Raine commands “The Basterds,” a salty, more than mildly perturbed group of Jewish-American soldiers on a mission to gather 100 Nazi scalps apiece. Chief among the group is Sgt. Donny Donowitz, played by Hostel director Eli Roth. Donowitz, “The Bear Jew,” is the guy Raine calls in when Nazis choose death over revealing secrets. He swings a mighty bat, comparing his swatting of heads to the prowess of the great Ted Williams. Apparently, Sandler, who had a schedule conflict, was Tarantino’s original choice for Donowitz, but Roth makes the role his own.

Divided into five parts, the film starts off with a little ditty called “Once Upon a Time in Nazi Occupied France,” where we are introduced to the notorious “Jew Hunter,” Col. Hans Landa. As played by Christoph Waltz, Landa is an all-time great cinematic weasel. Every time the man speaks, in whichever language he chooses, the stomach turns. He is the very personification of Nazi, the rankest, most vile form of human being to ever walk the Earth. Don’t be surprised if Waltz gets some Oscar consideration. I, for one, will be pissed if he doesn’t.

Characters from the first chapter play large parts in other segments, including Shosanna Dreyfus (Melanie Laurent), proprietor of a movie theater in Paris. Her theater is patronized by Nazi hero and film star Fredrick Zoller (Daniel Brühl), who supposedly killed hundreds of soldiers with one sniper rifle. Her theater plays a big part in the film’s final segment and Tarantino’s violently playful rewrite of history.

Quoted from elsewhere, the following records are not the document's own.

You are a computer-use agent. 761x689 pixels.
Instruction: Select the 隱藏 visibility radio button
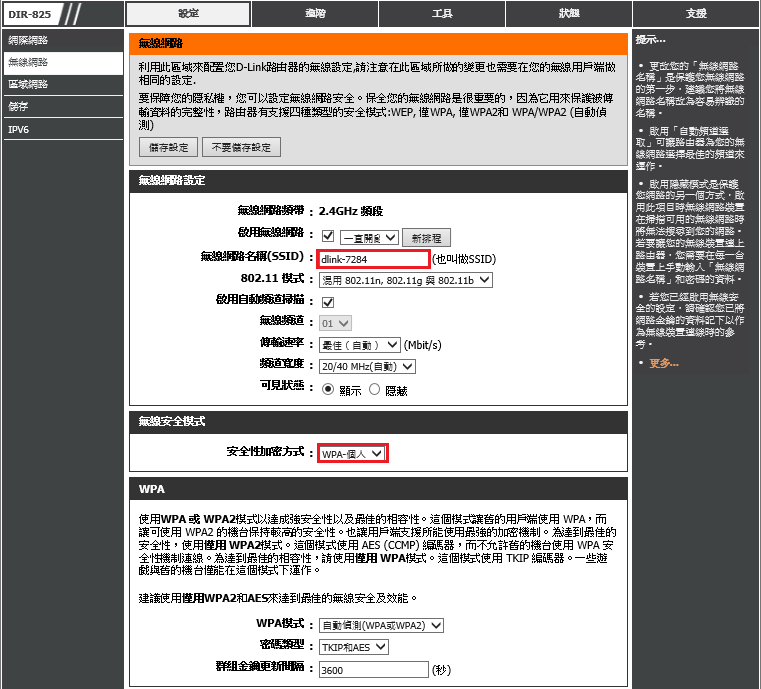375,390
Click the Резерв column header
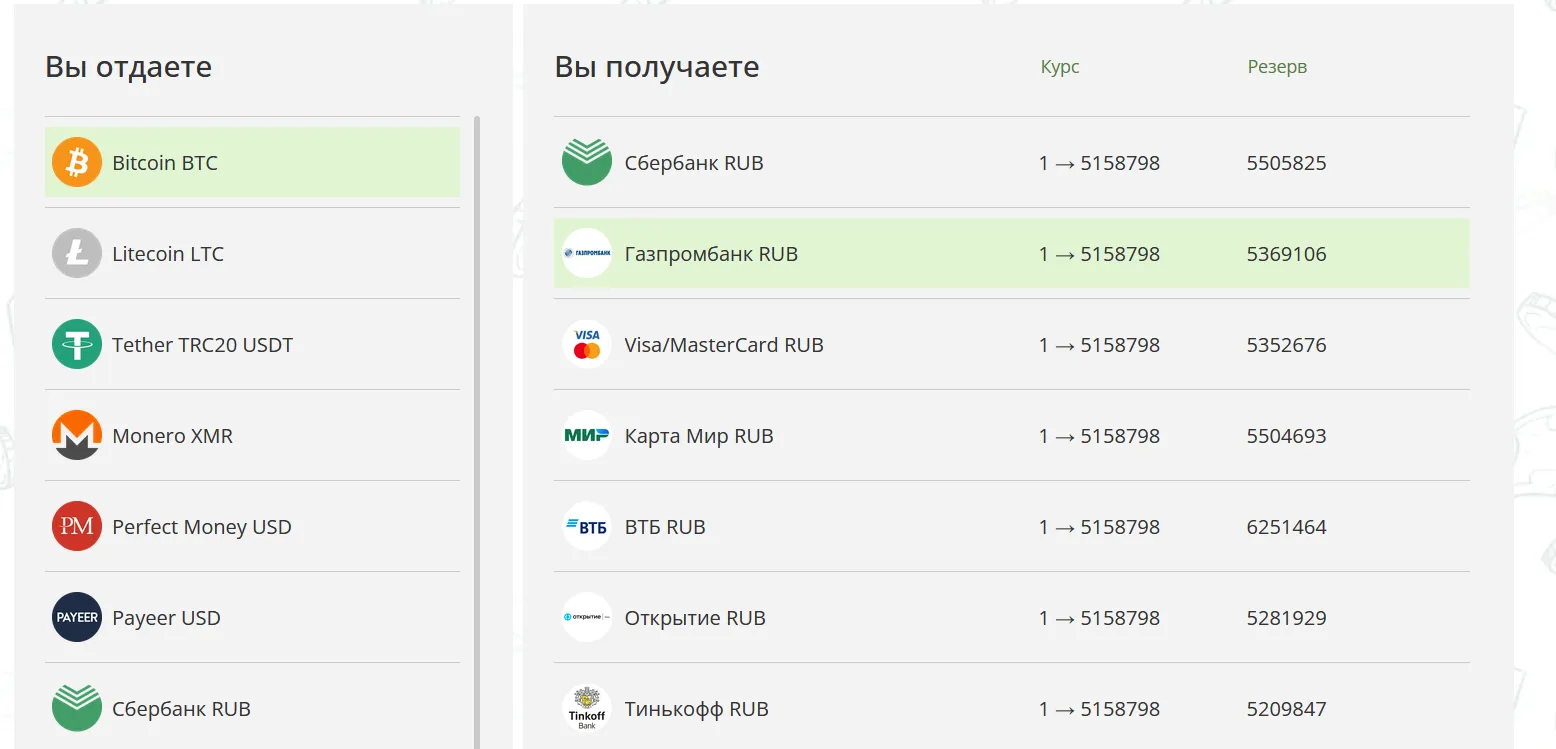Viewport: 1556px width, 749px height. tap(1277, 67)
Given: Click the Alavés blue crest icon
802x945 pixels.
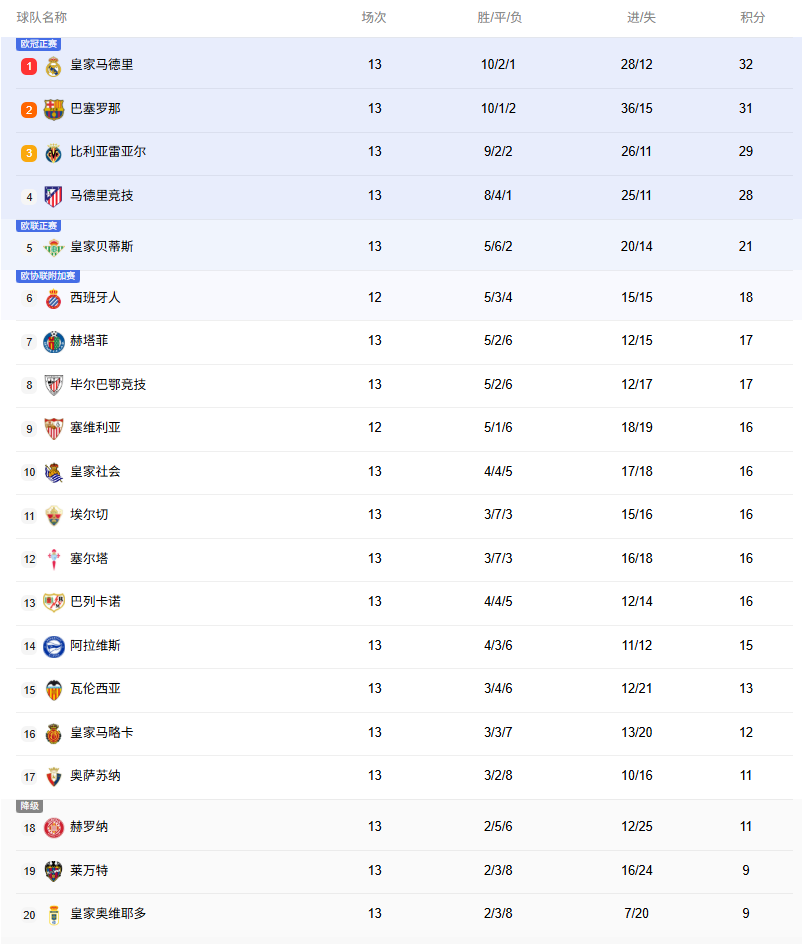Looking at the screenshot, I should pos(54,646).
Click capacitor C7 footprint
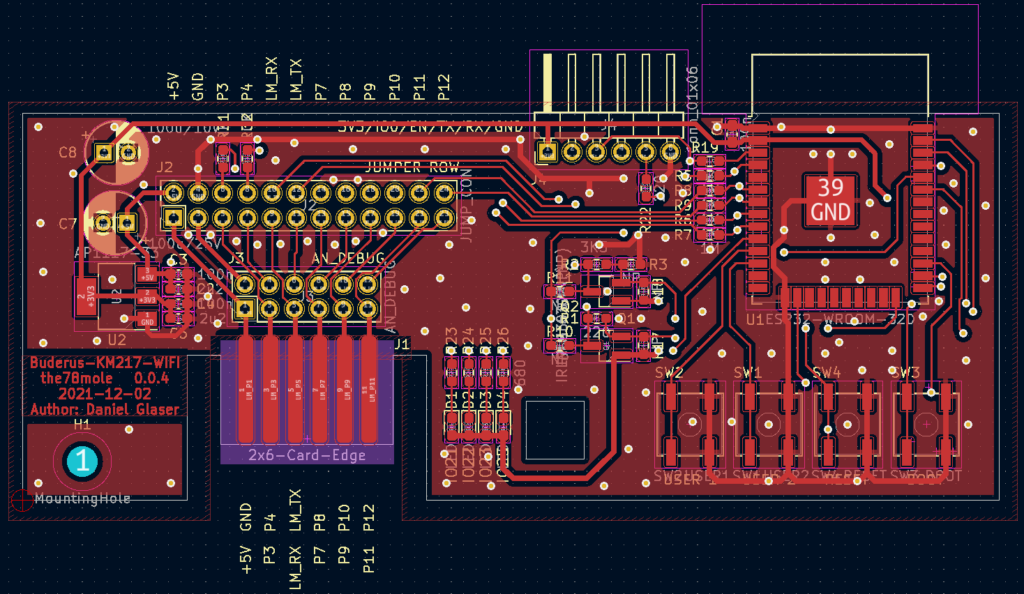The height and width of the screenshot is (594, 1024). pyautogui.click(x=115, y=222)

Dramatic films involving historic figures like Adolf Hitler usually play by the book and follow events faithfully. Well, the rules of historical fact do not apply to Tarantino, who comes up with his own conclusion for the Third Reich. I’ve probably said this before: Tarantino is totally bug nuts, and it’s a blessing to filmdom. Predictability goes out the window, accompanied by a hail of machine-gunfire and burning celluloid.

There are so many moments in this film when my face hurt from smiling so hard. Pitt’s murder of the Italian language near film’s end, Roth’s face when he sees Hitler, and Waltz’s repugnant request for a glass of milk are standouts. I could probably list a hundred more.

Through various websites, I have been following the development of this project for years. Based on the buzz, I was expecting something like The Dirty Dozen or The Guns of Navarone, but the resultant insanity defies categorization. Leave it to Tarantino to work surf rock and David Bowie songs into a WWII movie.

For those of us who detest filmmakers who paint by the numbers, Tarantino is something akin to Van Gogh. Seriously, I wouldn’t be surprised if he someday wound up in a padded room, missing an ear and wearing a straitjacket, writing his scripts with a pen clenched in his teeth. As somebody who watches a lot of movies, I feel an immense wave of gratitude during and after a Tarantino film. The man sets out to give his audience a unique film experience, and he always succeeds.